At Ramon Prison in southern Israel, inmates threw objects at guards, who responded with tear gas, the Prisons Service spokeswoman said.

Three prisoners and six guards were treated at the jail for tear gas inhalation, she said.

Outside of the prisons, Palestinians reported that at least 24 people were injured during clashes with IDF soldiers in Hebron.

The IDF said that stones and 15 Molotov cocktails were thrown at security forces by 150 Palestinian rioters.

Israel Police spokesman Micky Rosenfeld said that in the late afternoon a group of around 50 Israeli Arabs held an illegal demonstration outside Nablus Gate in east Jerusalem, calling for the release of security prisoners in Israeli jails.

Rosenfeld said the protesters threw rocks and bottles at police, who dispersed them within minutes using stun grenades.

Nine protesters were arrested and no injuries were reported of police or protesters, he added. In Ramallah, protesters carried photos of Hamdiyeh, as they marched from the center of Ramallah toward Abbas’s office, but were blocked by PA policemen, eyewitnesses said.

Hamas’s armed wing, Izaddin Kassam, revealed Tuesday that Hamdiyeh was one of its top members.

“Abu Hamdiyeh was one of the heroes of Kassam,” the group said in a statement. “He was one of the unknown soldiers who joined and trained our fighters since 1989. He worked quietly to supply our fighters with weapons and explosives.”

In Ramallah, Abbas told Fatah leaders that Abu Hamdiyeh’s death was a sign of “Israeli intransigence and arrogance... especially against the prisoners in its prisons.”

He said the PA has protested to the Israeli government and various international organizations over the death of Abu Hamdiyeh.

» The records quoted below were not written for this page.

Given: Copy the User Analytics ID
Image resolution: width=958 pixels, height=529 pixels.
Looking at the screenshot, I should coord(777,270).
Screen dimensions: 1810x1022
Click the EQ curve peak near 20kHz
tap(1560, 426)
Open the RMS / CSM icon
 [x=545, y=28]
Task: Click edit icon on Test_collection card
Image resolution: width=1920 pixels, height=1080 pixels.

“We will continue our efforts to liberate the homeland and the prisoners,” he added.

Abbas’s spokesman, Nabil Abu Rudaineh said, “We have been warning against this for a long time. The continued incarceration of the prisoners and medical negligence lead to grave repercussions.”

He called for the release of all prisoners from Israeli jails.

An Israeli official in the Prime Minister’s Office said that by blaming Israel for someone’s cancer-related death, elements inside the PA “appear to be wanting to speak the language of confrontation, not reconciliation.”

This was especially troubling, the official said, coming so soon after US President Barack Obama’s visit to the region, and as US Secretary of State John Kerry is looking for ways to restart Israeli-Palestinian negotiations.

“I don’t understand what a confrontation with Israel gets them,” he said. “I think it is a strategic mistake in terms of being able to deliver things to the Palestinian people.”

“Sometimes I think they are on autopilot,” the official added of the PA leadership.

“Whatever happens is Israel’s fault. It is not constructive, it is ‘old think,’ it is point scoring.”

Tovah Lazaroff, Herb Keinon and Reuters contributed to this report.